Opening Act(s): No Doubt
Setlist:
Elevation, Beautiful Day, Until The End Of The World, New Year’s Day, Out Of Control, Sunday Bloody Sunday, Stuck In A Moment You Can’t Get Out Of, Kite, Angel Of Harlem, People Get Ready, Please, Bad-40, Where The Streets Have No Name, I Still Haven’t Found What I’m Looking For, Pride (In The Name Of Love). Encore: Bullet The Blue Sky, What’s Going On (with Gwen Stefani), New York, One, Walk On-Hallelujah.
Remarks:
Bono brings a girl on stage to play guitar during ‘People Get Ready.’ No Doubt lead singer Gwen Stefani joins Bono in singing ‘What’s Going On.’ Bono sings a brief snippet from ‘Who’s Gonna Ride Your Wild Horses’ during ‘Bad.’
Media Review:
Los Angeles Times
U2, in the Name of Healing
The band’s hits, recharged with Bono’s heartfelt sincerity at Staples Center, powerfully resonate with new meaning in the post-Sept. 11 world.
By Robert Hilburn, Times Pop Music Critic
“Growing up in Ireland, I was not fond of flags,” Bono said Monday during U2’s emotionally charged concert at Staples Center. “Until a few weeks ago, I wouldn’t have felt the way I do about that flag either.”
The singer was staring at a U.S. flag draped over a drum kit, adding that he has long been suspicious of patriotism because of Northern Ireland’s history of killings in the name of God and country.
But the terrorist attacks of Sept. 11 made him realize his own deep affection for the United States, and have made him comfortable with the nation’s grandest symbol.
“Something about the words ‘rock ‘n’ roll’ and ‘freedom’ that feels like the same thing,” he added, introducing the night’s chief song of unity by dramatically raising a single index finger over his head.
N/Almost immediately, the band began playing “One,” U2’s greatest song of healing, defined by its caressing melody and lyrics such as, “We get to carry each other.” People have turned to “One” for comfort in various ways since it was included on the “Achtung Baby” album in 1991, but it has rarely seemed more powerful than on this night.
N/Adding to the song’s impact was the use of video screens at the rear of the stage. As the band played with its usual mixture of intensity and grace, the names of the hundreds of victims of the Sept. 11 attacks were scrolled across the screen.
It’s as easy in this cynical era to be suspicious of this kind of warm, openhearted gesture as it is to worry about blind allegiance to symbols. But the magic of U2 has been its ability to operate for two decades with an absolute sincerity and conviction.

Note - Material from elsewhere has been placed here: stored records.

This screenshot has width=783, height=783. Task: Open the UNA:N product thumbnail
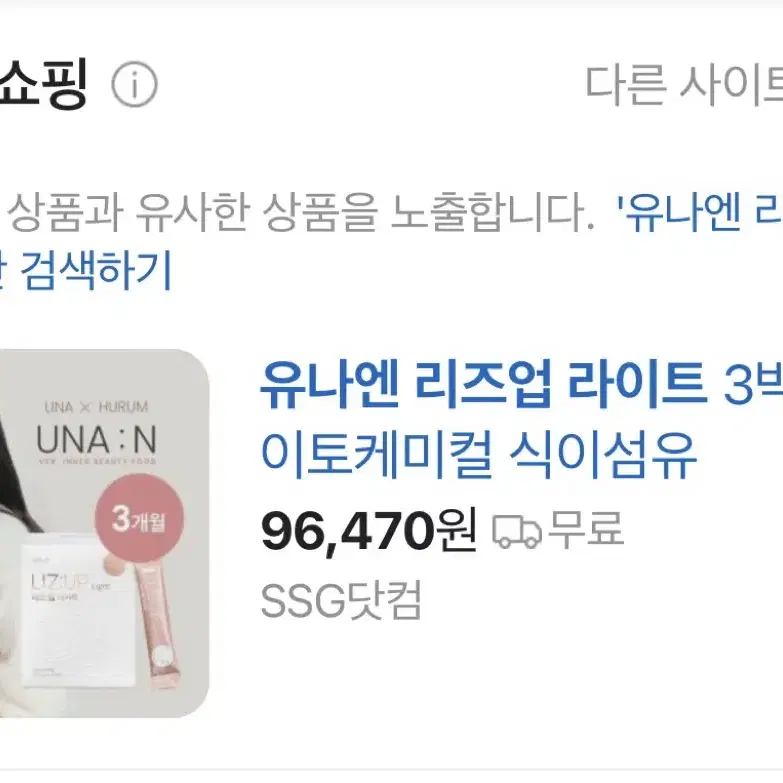[104, 533]
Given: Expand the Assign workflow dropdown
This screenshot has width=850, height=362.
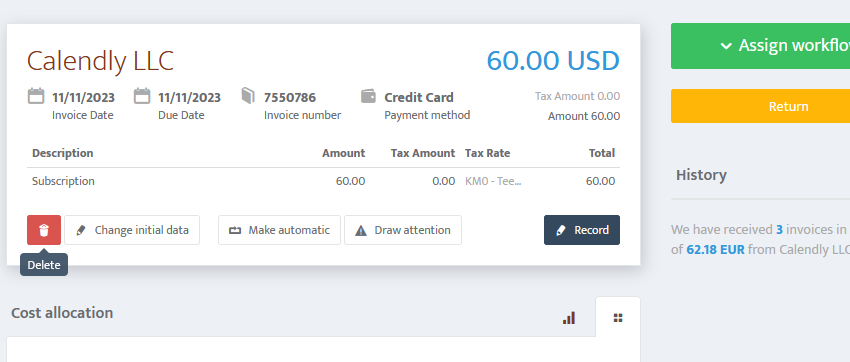Looking at the screenshot, I should click(760, 46).
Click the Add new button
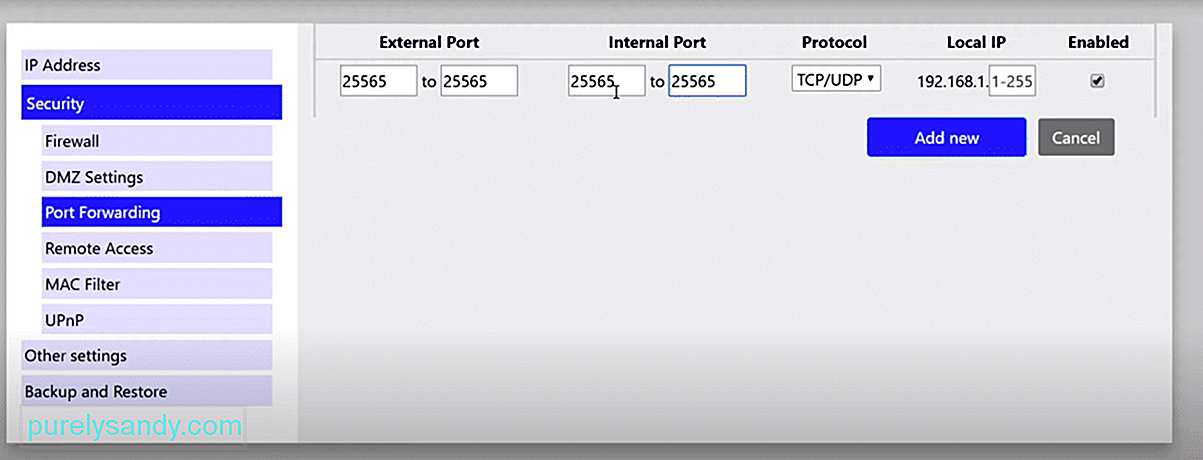This screenshot has height=460, width=1203. (946, 138)
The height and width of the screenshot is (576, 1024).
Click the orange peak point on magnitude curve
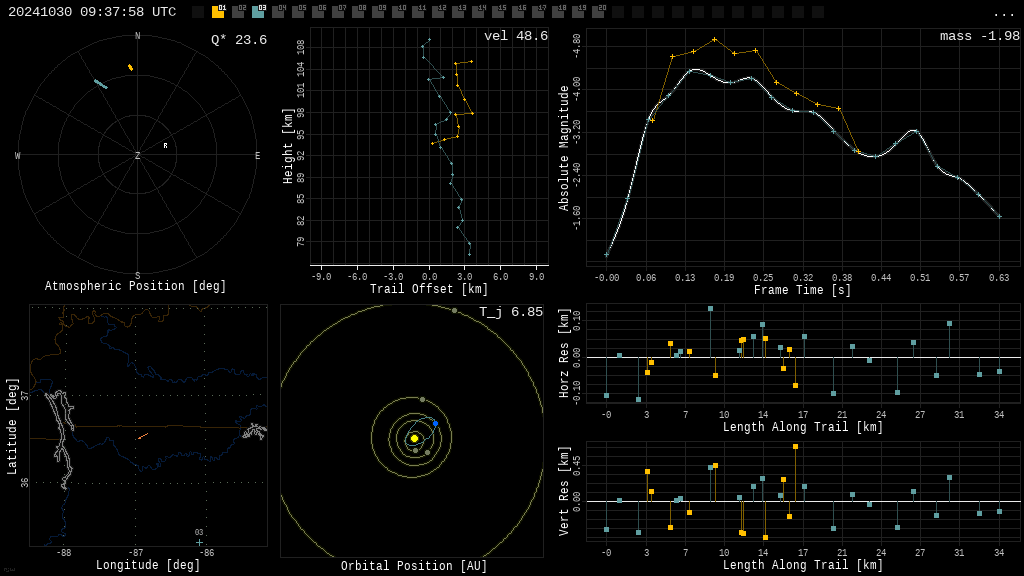(x=714, y=39)
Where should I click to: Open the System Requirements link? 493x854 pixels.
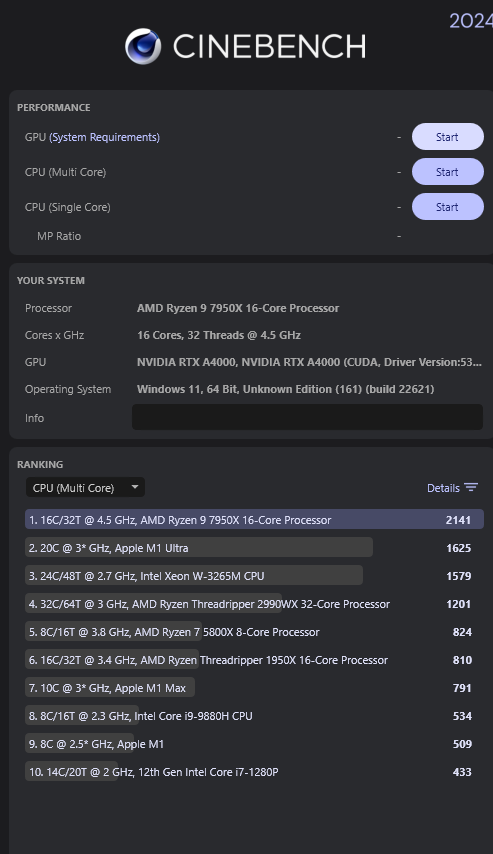[105, 137]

It was difficult Monday night to imagine that U2 was widely ridiculed in parts of the rock community early in its career for being overly serious and, even, self-righteous.

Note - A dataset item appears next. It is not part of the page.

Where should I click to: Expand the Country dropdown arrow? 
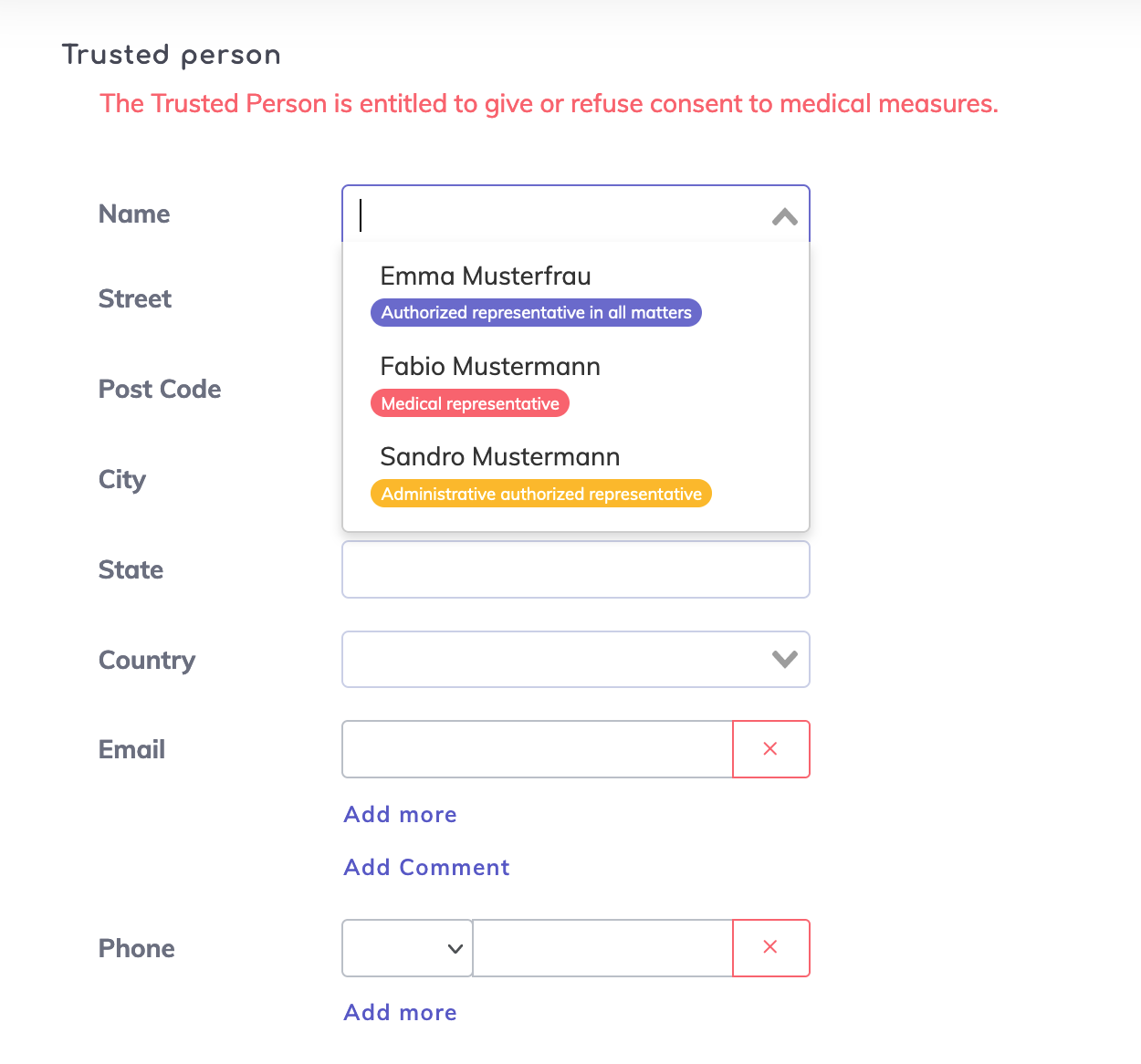tap(784, 659)
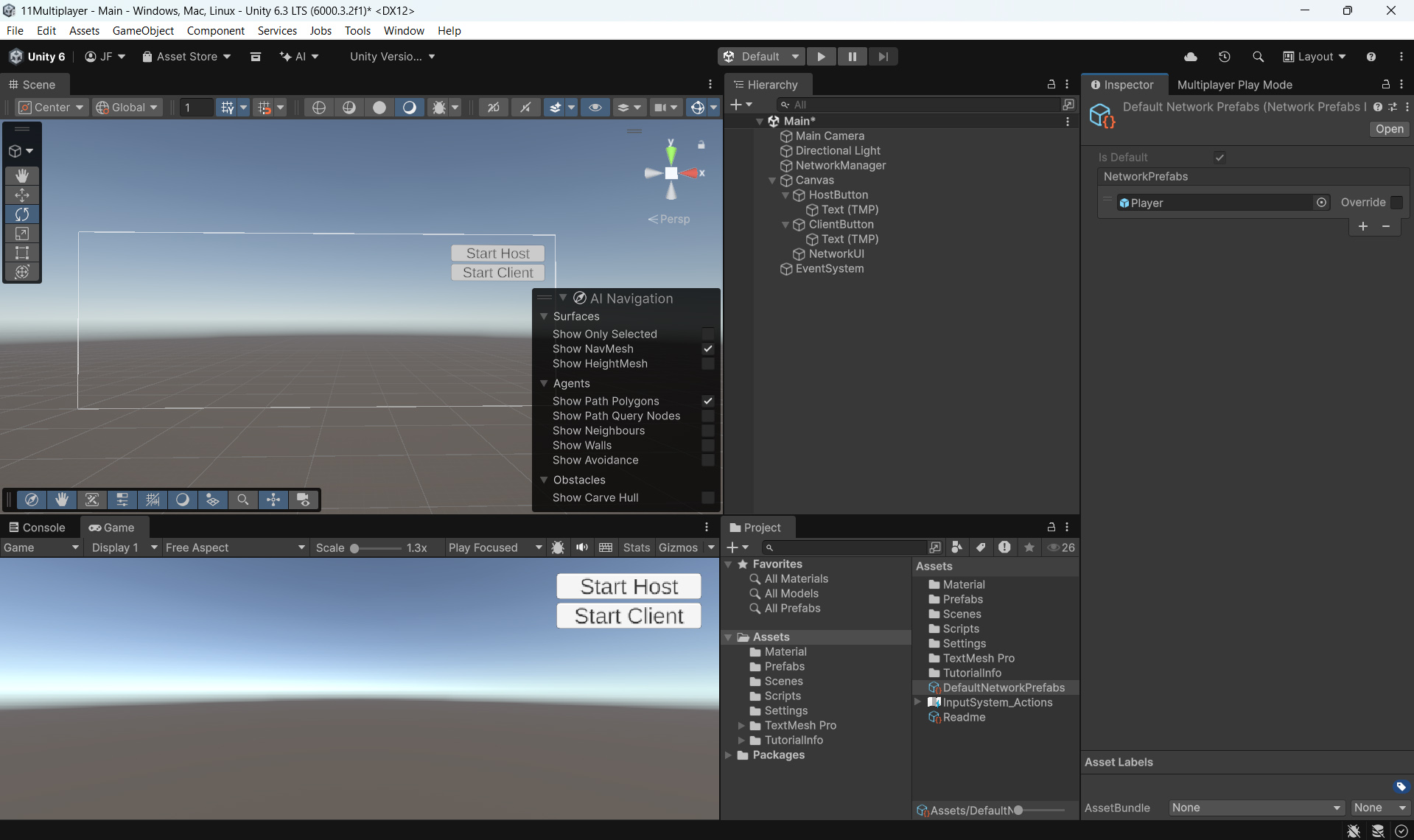Screen dimensions: 1414x840
Task: Click the Open button in Inspector
Action: click(1389, 129)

How dare Bono, guitarist Edge, drummer Larry Mullen Jr. and bassist Adam Clayton have the nerve to employ the name of the Rev. Martin Luther King in a song about high ideals or speak in interviews about rock ‘n’ roll as a meaningful social force?
These, of course, are the qualities that now have U2 widely seen as the greatest of rock’s post-’60s bands — a group whose ambition, depth and deeply rooted humanism is all the more resonant in the anxieties of the day.
There was an especially dramatic moment early in the set when a fan handed Bono a U.S. flag during the performance of “Sunday Bloody Sunday.”
Bono wrote the song in 1983 to express his disillusionment with the continuing strife in Northern Ireland — a song, much like John Lennon’s “Imagine,” that longed for a time without flags and other sociopolitical divisions. Yet, he paused during “Sunday Bloody Sunday” and cradled the flag in his hands Monday, much like a father holding his child, protecting it from all harm.
Returning to Staples Center on the second leg of a tour that included stops at the Arrowhead Pond in April, U2 relied pretty much on the same group of songs.
That means songs with the uplifting sound of such newer tunes as “Walk On” and “Kite” as well as the biting commentary of the older “Sunday Bloody Sunday” and “Bullet the Blue Sky.”
But the differences in the two shows was as great as the difference in this country between Sept. 10 and Sept. 12.